- Theatrical release poster
- Directed by: George Abbott Stanley Donen
- Screenplay by: George Abbott
- Based on: Damn Yankees by George Abbott; Douglass Wallop; Richard Adler; Jerry Ross; ; The Year the Yankees Lost the Pennant by Douglass Wallop;
- Produced by: George Abbott Stanley Donen
- Starring: Tab Hunter Gwen Verdon Ray Walston
- Cinematography: Harold Lipstein
- Edited by: Frank Bracht
- Music by: Richard Adler Jerry Ross
- Distributed by: Warner Bros. Pictures
- Release date: September 19, 1958;
- Running time: 111 minutes
- Country: United States
- Language: English
- Box office: $2.6 million

= Damn Yankees (1958 film) =

1958 film by George Abbott and Stanley Donen

Damn Yankees is a 1958 American musical supernatural sports romantic comedy film. It was directed by George Abbott and Stanley Donen from a screenplay by Abbott, adapted from his and Douglass Wallop's book of the 1955 musical of the same title with music and lyrics by Richard Adler and Jerry Ross, itself based on the 1954 novel The Year the Yankees Lost the Pennant by Wallop. The story line is a take on the Faust legend and centers on the New York Yankees and Washington Senators baseball teams. With the exception of Tab Hunter in the role of Joe Hardy (replacing Stephen Douglass), the Broadway principals reprise their stage roles, including Gwen Verdon as Lola.

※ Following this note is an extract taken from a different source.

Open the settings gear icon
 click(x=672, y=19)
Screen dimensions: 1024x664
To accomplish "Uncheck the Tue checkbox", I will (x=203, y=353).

A notable difference between the film and stage versions was Gwen Verdon's performance of the song "A Little Brains". Verdon's suggestive hip movements (as choreographed by Bob Fosse and performed on stage) were considered too risqué for a mainstream 1958 American audience, and so she simply pauses at these points in the film. The title was unacceptable in the United Kingdom, where "damn" was a vulgarism and "yankees" was a derogatory term for Americans. The British branch of Warner Bros. Pictures changed the title to What Lola Wants.

==Plot==
Joe Boyd (Robert Shafer) is a middle-aged fan of the unsuccessful Washington Senators baseball team. His obsession with baseball is driving a wedge between him and his wife, Meg—a problem shared by many other wives of Senators supporters. Meg leads them in lamenting their husbands' fixation with the sport ("Six Months Out of Every Year"). Joe is furious that his team has lost again. Meg, realizing that her husband isn't even listening to her, retires for the night, leaving Joe alone.

Joe rashly declares that he would sell his soul to the Devil to see his team beat the New York Yankees. No sooner has he spoken than the Devil appears before him in the guise of a suave con man, Mr. Applegate. Applegate claims he can improve on Joe's wish—he can restore Joe's youth, making him the player who wins the pennant for Washington. Joe agrees but insists that Applegate must give him an escape clause. Applegate declares that Joe can back out, but only the day before the last game of the season—afterward, his soul belongs to the Devil. Joe bids an emotional farewell to a sleeping Meg ("Goodbye Old Girl"), after which Applegate transforms him into a dashing young man, now called Joe Hardy.

The next day, the Senators' practice is a fiasco. Their manager, Benny Van Buren, gives the team a rousing pep talk ("Heart"). Applegate arrives and, introducing himself as a scout, presents his new discovery—Joe Hardy from Hannibal, Missouri. Joe promptly hits baseball after baseball out of the park in an impromptu batting practice. As he is signed to a Senators contract, sportswriter Gloria Thorpe plans to quickly get Joe into the public eye ("Shoeless Joe from Hannibal, Mo.").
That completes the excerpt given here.